## Exercise details
Copy the line with "Where should I click to: Select" and all lines following it through the last line of the entries, exactly as written.

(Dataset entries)
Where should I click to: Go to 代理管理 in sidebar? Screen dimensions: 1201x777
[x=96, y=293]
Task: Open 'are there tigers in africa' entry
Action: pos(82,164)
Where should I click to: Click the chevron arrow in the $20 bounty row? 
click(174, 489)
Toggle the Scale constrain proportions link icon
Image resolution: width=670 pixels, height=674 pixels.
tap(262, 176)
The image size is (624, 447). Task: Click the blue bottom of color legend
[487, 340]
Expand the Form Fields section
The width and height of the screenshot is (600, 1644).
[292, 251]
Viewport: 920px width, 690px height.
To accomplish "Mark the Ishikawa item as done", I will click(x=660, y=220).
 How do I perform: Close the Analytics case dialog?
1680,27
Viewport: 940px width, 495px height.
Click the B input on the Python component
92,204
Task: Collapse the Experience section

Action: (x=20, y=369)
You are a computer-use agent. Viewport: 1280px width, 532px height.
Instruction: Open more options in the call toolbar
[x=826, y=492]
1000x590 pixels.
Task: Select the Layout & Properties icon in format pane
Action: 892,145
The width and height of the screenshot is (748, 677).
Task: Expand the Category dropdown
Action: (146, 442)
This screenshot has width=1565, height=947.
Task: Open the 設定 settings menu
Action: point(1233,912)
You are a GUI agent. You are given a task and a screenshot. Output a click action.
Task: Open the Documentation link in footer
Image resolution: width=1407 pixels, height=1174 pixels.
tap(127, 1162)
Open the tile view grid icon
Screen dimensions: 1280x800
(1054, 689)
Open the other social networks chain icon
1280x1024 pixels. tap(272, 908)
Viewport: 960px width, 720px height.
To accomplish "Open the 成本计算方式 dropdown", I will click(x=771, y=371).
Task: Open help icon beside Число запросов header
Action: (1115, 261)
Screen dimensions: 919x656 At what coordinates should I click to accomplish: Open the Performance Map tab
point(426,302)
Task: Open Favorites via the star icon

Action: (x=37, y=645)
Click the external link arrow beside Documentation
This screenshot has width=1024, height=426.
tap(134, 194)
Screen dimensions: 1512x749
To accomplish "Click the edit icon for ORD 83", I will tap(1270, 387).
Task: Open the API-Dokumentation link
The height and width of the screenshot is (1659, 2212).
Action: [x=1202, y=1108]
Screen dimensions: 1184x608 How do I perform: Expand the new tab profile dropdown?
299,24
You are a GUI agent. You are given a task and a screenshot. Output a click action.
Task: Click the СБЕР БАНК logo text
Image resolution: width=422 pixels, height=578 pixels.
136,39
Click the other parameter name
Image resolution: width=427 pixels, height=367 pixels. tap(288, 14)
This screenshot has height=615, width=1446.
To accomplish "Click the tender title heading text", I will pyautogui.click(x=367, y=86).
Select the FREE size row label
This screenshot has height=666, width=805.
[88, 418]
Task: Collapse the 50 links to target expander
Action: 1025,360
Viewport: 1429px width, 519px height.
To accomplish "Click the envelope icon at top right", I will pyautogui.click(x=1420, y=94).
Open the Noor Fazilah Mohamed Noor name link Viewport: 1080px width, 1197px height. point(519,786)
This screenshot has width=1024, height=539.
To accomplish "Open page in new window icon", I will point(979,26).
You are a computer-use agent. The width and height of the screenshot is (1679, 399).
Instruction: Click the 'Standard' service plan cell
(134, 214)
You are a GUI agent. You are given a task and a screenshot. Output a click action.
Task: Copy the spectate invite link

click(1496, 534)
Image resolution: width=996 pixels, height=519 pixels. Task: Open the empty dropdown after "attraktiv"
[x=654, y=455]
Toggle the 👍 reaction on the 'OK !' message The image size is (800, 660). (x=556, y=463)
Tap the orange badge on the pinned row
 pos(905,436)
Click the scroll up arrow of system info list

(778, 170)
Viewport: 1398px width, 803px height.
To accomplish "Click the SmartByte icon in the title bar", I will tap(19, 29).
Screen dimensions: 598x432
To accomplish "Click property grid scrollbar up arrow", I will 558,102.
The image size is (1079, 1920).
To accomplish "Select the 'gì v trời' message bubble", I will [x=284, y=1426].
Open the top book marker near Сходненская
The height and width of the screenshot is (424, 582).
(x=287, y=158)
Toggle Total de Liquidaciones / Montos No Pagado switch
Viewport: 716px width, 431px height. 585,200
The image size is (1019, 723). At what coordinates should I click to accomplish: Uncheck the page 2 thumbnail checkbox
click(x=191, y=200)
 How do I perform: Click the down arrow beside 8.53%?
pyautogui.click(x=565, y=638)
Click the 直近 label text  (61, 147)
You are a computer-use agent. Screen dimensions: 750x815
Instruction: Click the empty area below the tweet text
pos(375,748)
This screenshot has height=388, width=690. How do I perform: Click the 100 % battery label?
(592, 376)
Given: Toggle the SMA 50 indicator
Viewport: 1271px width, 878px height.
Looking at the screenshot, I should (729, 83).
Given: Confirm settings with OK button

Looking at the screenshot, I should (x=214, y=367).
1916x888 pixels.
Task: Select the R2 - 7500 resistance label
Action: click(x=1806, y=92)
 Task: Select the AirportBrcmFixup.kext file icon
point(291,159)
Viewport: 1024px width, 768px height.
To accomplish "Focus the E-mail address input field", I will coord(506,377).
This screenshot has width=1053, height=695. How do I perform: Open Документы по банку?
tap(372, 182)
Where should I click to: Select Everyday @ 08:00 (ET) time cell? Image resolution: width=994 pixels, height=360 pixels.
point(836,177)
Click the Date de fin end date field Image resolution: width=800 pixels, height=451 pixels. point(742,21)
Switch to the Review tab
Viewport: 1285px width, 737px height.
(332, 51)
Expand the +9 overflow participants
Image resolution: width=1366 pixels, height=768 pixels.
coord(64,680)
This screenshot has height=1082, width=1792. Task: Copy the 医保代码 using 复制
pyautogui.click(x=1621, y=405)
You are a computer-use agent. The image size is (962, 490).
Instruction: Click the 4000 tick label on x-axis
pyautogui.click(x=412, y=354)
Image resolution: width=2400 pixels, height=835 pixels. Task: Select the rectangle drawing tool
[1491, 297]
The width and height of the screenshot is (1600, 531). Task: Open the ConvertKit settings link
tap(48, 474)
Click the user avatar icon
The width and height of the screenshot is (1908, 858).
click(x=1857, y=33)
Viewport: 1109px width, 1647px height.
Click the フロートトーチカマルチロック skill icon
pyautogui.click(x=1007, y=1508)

## Answer space
Where should I click to: Select Everyday @ 08:00 (ET) time cell? Image resolution: width=994 pixels, height=360 pixels.
point(836,177)
Click the Date de fin end date field Image resolution: width=800 pixels, height=451 pixels. point(742,21)
Switch to the Review tab
Viewport: 1285px width, 737px height.
(332, 51)
Expand the +9 overflow participants
Image resolution: width=1366 pixels, height=768 pixels.
coord(64,680)
This screenshot has height=1082, width=1792. Task: Copy the 医保代码 using 复制
pyautogui.click(x=1621, y=405)
You are a computer-use agent. The image size is (962, 490).
Instruction: Click the 4000 tick label on x-axis
pyautogui.click(x=412, y=354)
Image resolution: width=2400 pixels, height=835 pixels. Task: Select the rectangle drawing tool
[1491, 297]
The width and height of the screenshot is (1600, 531). Task: Open the ConvertKit settings link
tap(48, 474)
Click the user avatar icon
The width and height of the screenshot is (1908, 858).
click(x=1857, y=33)
Viewport: 1109px width, 1647px height.
Click the フロートトーチカマルチロック skill icon
pyautogui.click(x=1007, y=1508)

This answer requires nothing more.